Work request -> Search the listing below for the string "agent" and show each line that contains it.

Task data ->
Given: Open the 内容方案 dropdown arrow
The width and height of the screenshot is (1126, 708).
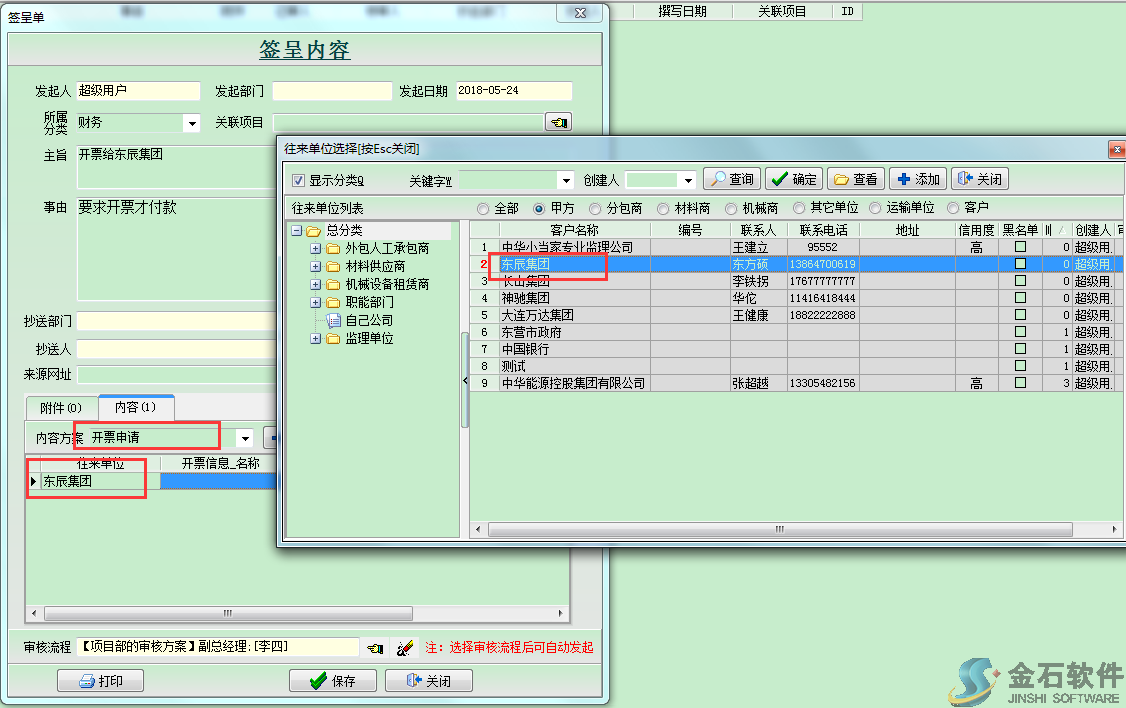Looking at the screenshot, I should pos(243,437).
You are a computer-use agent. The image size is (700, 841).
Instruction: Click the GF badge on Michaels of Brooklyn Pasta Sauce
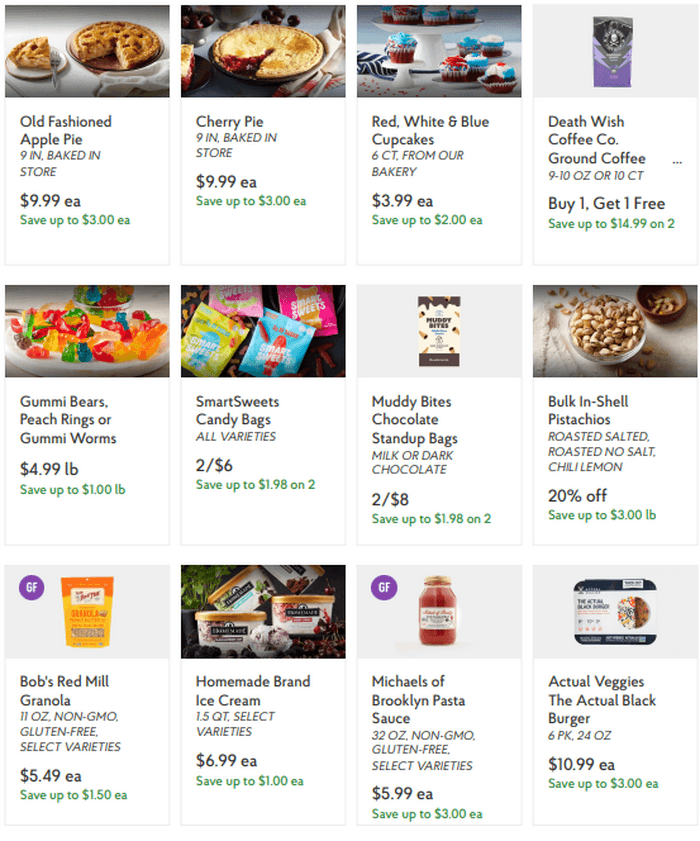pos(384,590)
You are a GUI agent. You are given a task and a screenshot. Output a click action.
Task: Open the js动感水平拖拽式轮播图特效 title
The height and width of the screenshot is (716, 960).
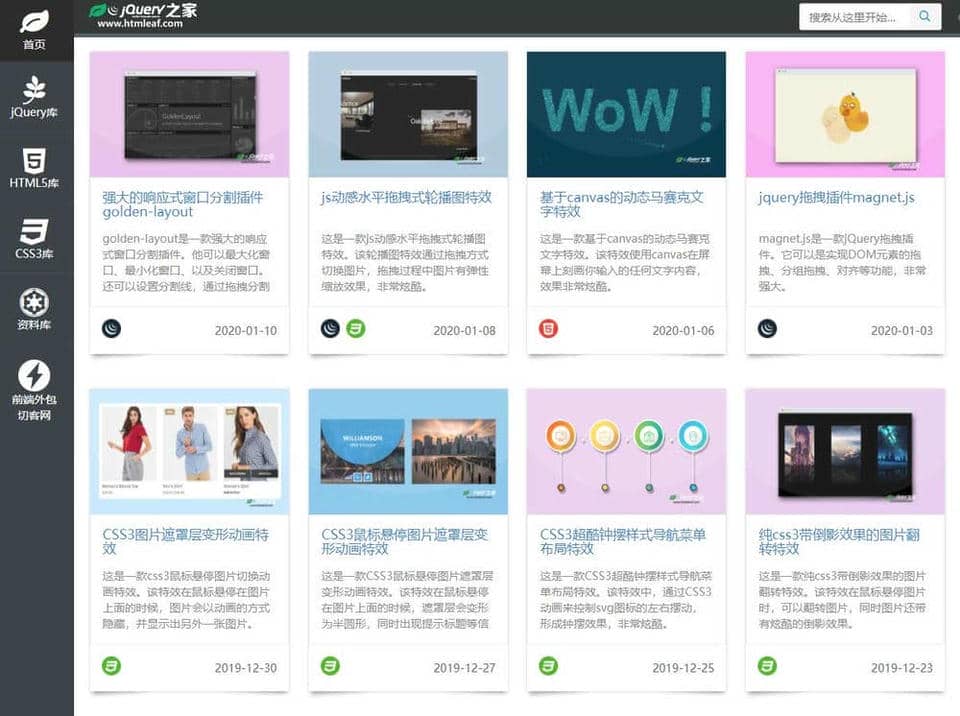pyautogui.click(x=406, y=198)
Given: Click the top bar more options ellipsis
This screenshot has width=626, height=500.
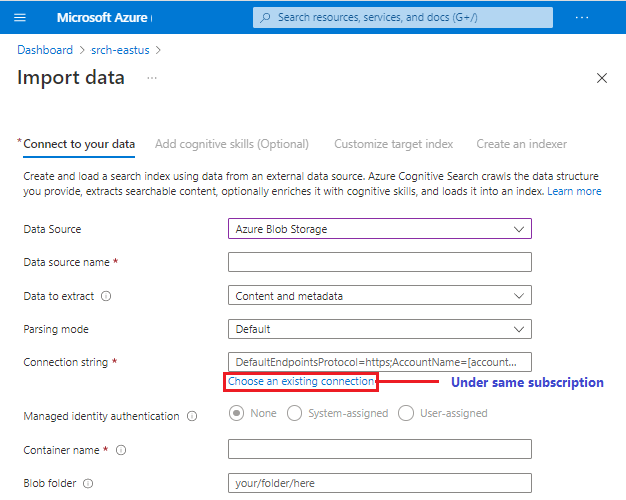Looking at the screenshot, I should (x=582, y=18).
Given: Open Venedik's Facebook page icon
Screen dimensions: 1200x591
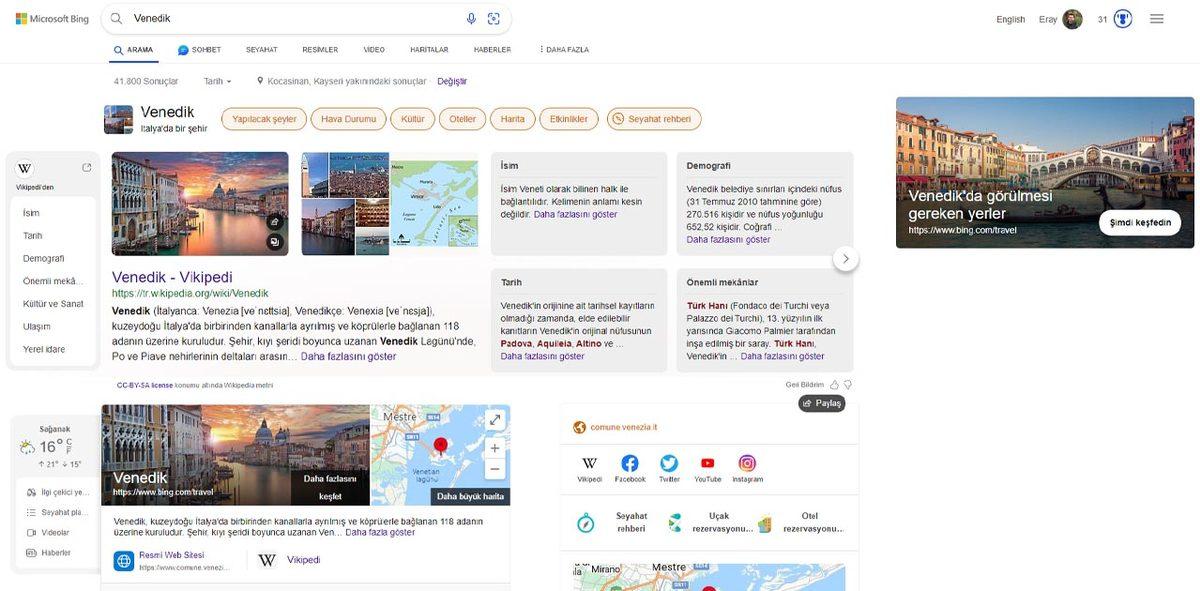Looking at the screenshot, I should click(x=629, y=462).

...

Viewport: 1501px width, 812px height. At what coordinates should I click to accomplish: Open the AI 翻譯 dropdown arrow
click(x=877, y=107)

Written answer ->
You are a computer-use agent. The image size is (700, 841).
You are a GUI agent. You are given a task and a screenshot. Output a click action.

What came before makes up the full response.